→ What to do:
From the line that has "Open TheSharePointHelp account menu" down to the last line of the data below, set down every line exactly, but none of the pictures.

→ Data for the task:

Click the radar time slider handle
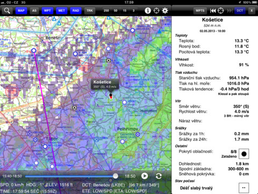Screen dimensions: 258x194 pos(116,176)
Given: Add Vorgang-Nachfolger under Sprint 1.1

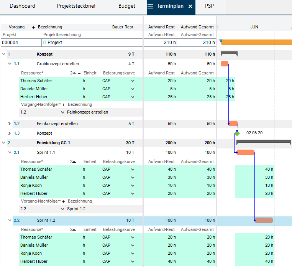Looking at the screenshot, I should coord(64,201).
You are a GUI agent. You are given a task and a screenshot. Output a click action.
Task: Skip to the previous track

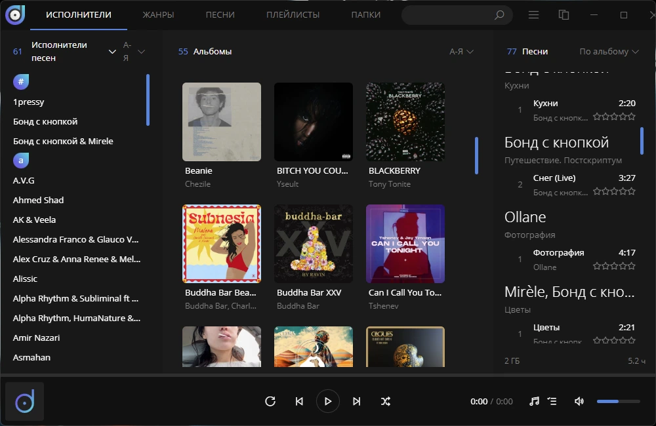point(299,401)
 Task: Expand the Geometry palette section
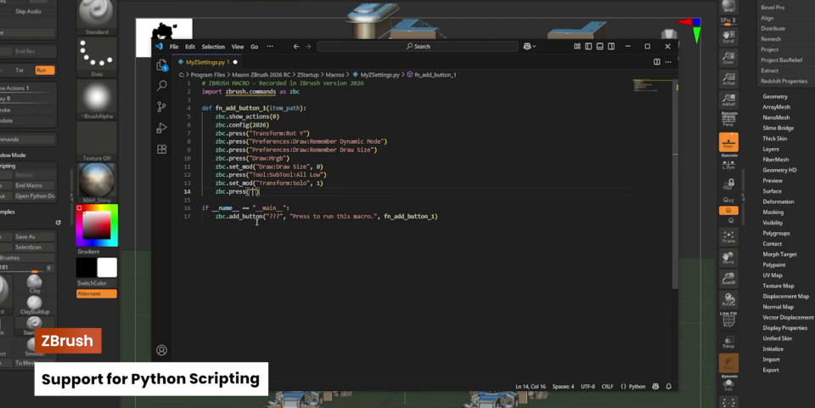pos(774,97)
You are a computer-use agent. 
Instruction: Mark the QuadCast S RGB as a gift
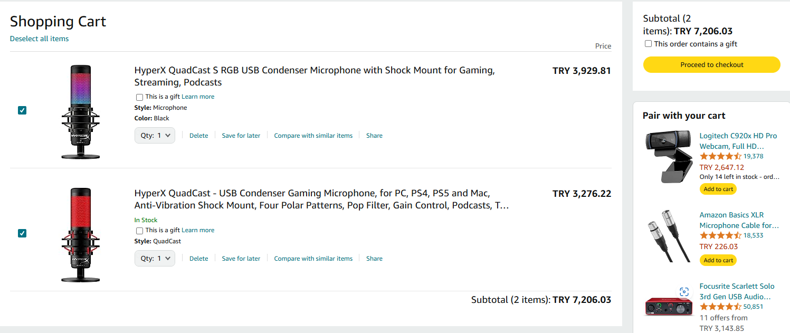click(x=139, y=97)
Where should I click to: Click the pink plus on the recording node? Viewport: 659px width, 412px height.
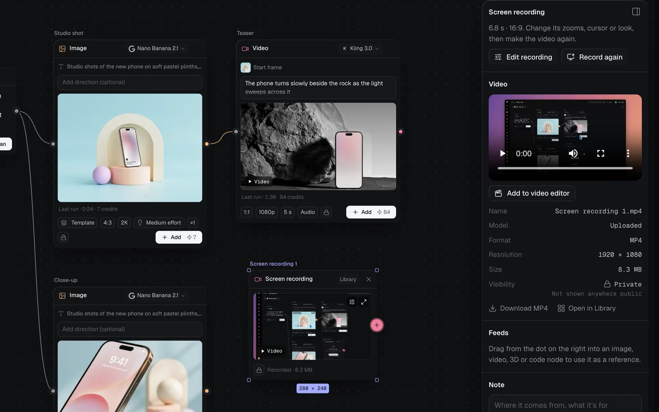376,325
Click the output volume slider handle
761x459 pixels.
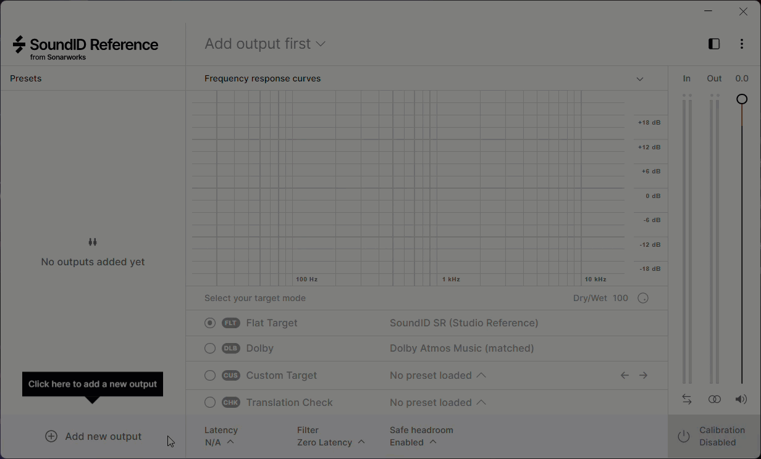tap(742, 99)
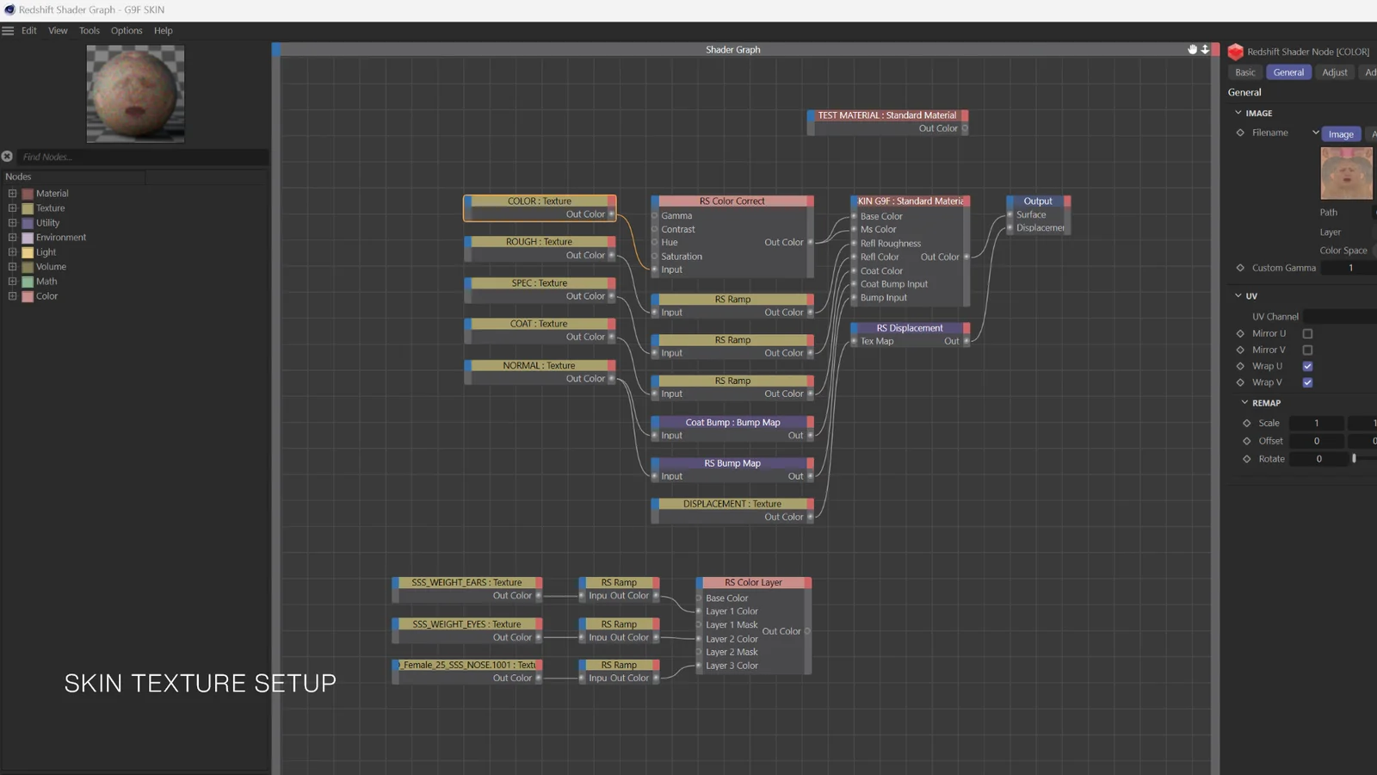The height and width of the screenshot is (775, 1377).
Task: Click the Image button beside Filename
Action: tap(1340, 134)
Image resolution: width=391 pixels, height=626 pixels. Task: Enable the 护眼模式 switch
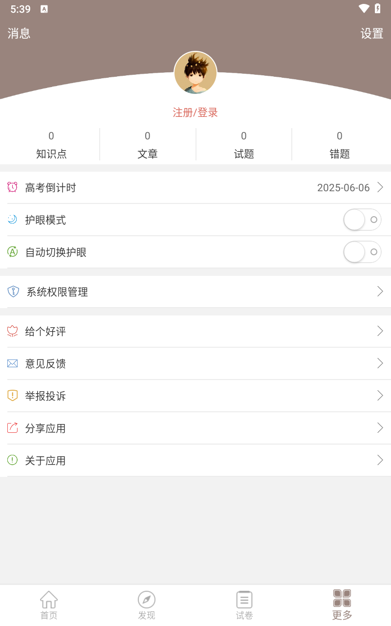pos(362,220)
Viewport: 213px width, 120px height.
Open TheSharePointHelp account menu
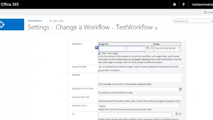[202, 4]
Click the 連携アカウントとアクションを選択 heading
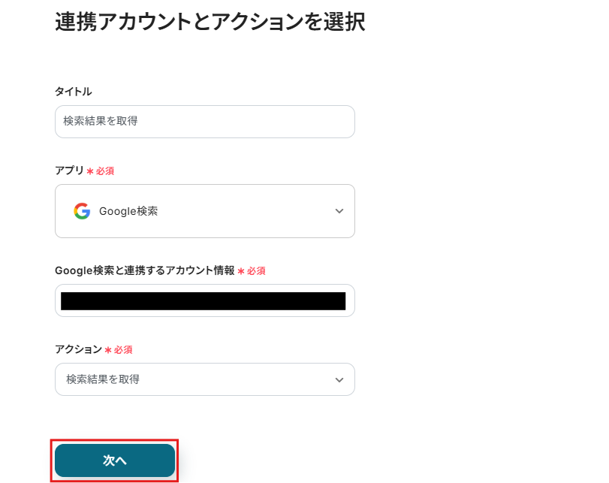Screen dimensions: 609x483 click(x=210, y=22)
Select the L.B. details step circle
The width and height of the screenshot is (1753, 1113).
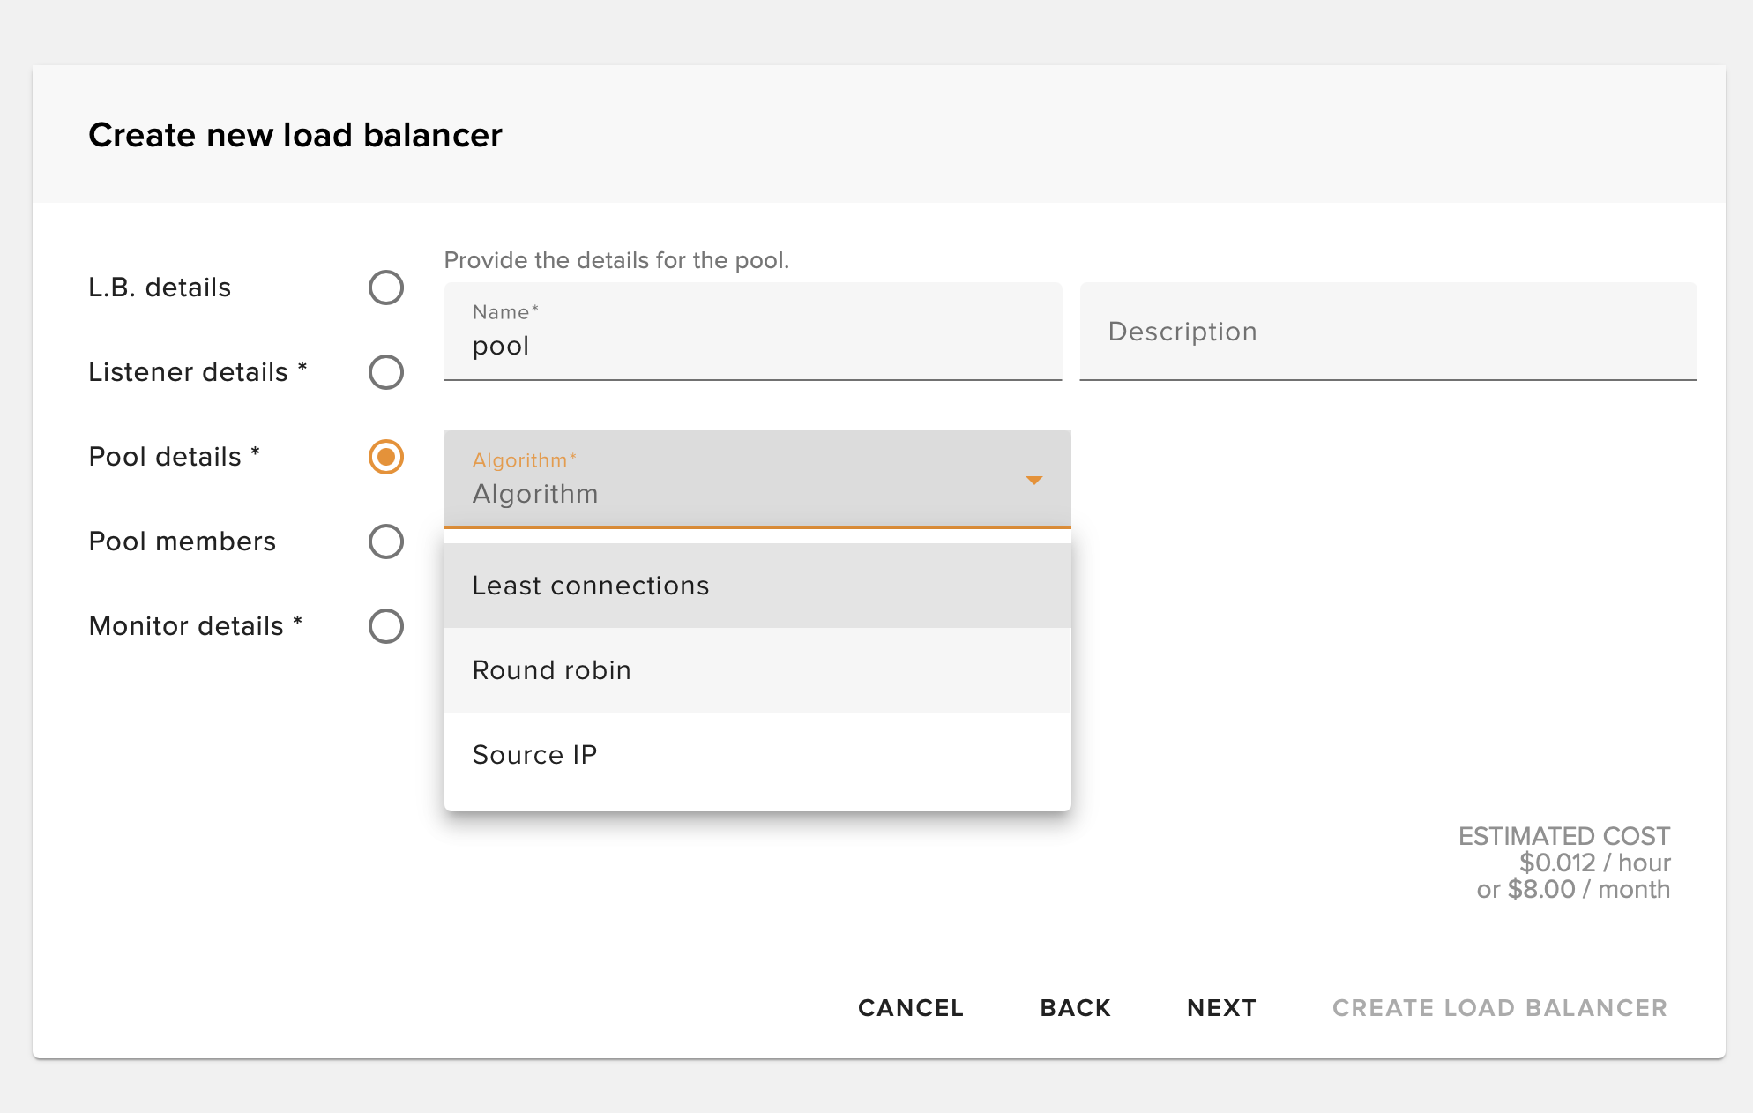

→ Answer box:
Open TheSharePointHelp account menu
[202, 4]
Click the 連携アカウントとアクションを選択 heading
Screen dimensions: 609x483 click(x=210, y=22)
Select the L.B. details step circle
The width and height of the screenshot is (1753, 1113).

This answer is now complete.